My Contribution: Curiosity
I wouldn't dare claim that I single-handedly changed any particular product or process. What I think I introduced to the company — a little bit more than before — was curiosity. What else might work? Where is the next level, the next step, the next market, the next product, the next technology?
That's my direction and level of aspiration. By staying curious and watching what's happening in the world — not just geopolitically, but in technology and customer demand — you can pick up signals about where things are moving. And as the person managing this company, it's my responsibility to move the organization early enough so we develop the capabilities to cope with the coming shifts in demand.
When I joined, we were already well established in the warehouse sector. I remember joining IVG in 2003, when there was still a serious discussion about whether a warehouse could even be considered an asset class. We were talking about net yields of 10, 11, 12% for a warehouse. That changed significantly. And the skills we had to build warehouses very fast and efficiently led some managers to say: let's just focus on that. Focus and priority are always valuable. But if you forget to diversify, you eventually discover that asset classes are cyclical. There is no such thing as an upwards-only market.
So at some point, I said: let's reinvent our office product. Some people said: we don't need it, let's stay with warehouses. I said: no, let's try — we've sold offices before, we just need the next S-curve. And in the beginning, it was a disaster. Our first customer on the first new office system told our project manager: "Congratulations — your performance was miserable." And now — you just have to get up, accept it as the beginning of a continuous improvement journey, and keep going. That same customer actually built more buildings with us afterwards. It perhaps wasn't as catastrophic as he stated.

_Problem requirements_: According to the text on curiosity, in what year did the writer join IVG?

_Provided material_:
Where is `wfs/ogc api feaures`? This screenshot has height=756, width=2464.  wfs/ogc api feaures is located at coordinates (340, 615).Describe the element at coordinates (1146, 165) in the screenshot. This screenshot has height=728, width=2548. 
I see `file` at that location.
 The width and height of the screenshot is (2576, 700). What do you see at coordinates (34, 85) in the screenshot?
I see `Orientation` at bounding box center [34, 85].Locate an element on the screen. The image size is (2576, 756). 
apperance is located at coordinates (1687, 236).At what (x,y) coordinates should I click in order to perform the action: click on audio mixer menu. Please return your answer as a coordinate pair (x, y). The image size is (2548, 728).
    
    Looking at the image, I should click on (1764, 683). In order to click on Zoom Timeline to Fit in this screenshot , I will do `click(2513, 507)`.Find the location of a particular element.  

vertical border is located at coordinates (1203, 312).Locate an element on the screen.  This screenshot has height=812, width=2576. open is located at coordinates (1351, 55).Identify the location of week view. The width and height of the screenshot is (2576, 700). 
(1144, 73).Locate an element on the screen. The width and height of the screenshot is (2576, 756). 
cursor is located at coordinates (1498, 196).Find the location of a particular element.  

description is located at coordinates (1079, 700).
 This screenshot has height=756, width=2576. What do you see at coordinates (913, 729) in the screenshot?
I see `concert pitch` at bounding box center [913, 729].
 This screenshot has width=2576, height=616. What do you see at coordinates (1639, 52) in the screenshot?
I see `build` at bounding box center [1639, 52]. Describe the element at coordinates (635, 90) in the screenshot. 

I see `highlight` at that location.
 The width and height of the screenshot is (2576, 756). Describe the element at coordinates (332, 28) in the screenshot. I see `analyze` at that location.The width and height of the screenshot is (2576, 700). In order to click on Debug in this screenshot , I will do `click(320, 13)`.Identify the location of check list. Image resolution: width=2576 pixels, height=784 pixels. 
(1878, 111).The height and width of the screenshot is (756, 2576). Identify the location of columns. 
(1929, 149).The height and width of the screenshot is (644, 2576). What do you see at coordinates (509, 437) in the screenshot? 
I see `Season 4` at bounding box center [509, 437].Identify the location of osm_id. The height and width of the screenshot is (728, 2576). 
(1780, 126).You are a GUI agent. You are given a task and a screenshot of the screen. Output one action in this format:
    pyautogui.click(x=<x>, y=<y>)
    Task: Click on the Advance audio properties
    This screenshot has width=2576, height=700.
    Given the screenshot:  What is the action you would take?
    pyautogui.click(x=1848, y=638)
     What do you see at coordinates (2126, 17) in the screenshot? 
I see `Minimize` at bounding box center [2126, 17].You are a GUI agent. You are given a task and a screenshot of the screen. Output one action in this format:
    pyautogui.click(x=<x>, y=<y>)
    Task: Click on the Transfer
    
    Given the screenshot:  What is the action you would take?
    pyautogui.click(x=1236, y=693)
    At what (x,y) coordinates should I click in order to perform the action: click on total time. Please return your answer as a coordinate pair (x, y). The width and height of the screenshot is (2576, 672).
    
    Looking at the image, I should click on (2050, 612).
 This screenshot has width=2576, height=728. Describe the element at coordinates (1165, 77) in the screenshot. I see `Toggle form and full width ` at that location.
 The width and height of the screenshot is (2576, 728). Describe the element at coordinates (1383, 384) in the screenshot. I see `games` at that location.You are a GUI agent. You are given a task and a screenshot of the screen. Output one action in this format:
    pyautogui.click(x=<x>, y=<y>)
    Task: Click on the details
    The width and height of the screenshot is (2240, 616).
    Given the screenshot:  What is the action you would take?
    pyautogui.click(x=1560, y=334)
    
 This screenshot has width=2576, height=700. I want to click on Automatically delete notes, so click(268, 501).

_The result_: 2003